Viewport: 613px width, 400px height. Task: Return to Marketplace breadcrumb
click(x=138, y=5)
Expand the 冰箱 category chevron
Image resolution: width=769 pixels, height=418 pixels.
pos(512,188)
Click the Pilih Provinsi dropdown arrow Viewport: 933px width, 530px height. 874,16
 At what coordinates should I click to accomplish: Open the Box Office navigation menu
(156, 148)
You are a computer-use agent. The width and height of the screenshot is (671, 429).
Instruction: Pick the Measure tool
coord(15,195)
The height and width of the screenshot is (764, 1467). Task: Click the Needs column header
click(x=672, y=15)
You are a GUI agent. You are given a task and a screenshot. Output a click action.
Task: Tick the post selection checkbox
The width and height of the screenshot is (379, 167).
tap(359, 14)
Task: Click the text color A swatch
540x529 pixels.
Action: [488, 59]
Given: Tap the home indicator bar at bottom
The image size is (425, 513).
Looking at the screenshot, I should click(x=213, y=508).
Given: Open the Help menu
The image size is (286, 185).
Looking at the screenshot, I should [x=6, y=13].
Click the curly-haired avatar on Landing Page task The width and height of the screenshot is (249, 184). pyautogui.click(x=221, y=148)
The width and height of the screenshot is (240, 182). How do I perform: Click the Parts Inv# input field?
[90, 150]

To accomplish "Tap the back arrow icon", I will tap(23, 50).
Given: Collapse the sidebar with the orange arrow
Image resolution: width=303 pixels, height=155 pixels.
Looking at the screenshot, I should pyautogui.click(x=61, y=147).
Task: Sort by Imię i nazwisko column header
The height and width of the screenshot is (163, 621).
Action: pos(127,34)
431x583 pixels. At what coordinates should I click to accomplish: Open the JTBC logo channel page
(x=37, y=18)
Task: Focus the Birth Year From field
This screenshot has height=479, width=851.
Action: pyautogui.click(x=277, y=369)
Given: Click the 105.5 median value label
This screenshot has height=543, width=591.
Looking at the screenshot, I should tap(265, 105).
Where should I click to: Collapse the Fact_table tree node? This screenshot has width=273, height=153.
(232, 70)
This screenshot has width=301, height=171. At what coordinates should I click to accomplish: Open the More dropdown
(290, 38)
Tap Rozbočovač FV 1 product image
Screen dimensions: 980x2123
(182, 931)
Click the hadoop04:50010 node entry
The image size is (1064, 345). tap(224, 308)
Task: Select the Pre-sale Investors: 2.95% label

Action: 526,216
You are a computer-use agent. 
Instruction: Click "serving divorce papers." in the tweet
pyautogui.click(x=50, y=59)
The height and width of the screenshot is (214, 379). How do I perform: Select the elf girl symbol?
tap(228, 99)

______

**PROBLEM DESCRIPTION**
What lines in the data above contain the word "agent"? Copy them all.

**SOLUTION TO THE EXERCISE**
You are a computer-use agent. The width and height of the screenshot is (671, 429).
You are a GUI agent. You are given a task and a screenshot. Output a click action.
You are a computer-use agent. 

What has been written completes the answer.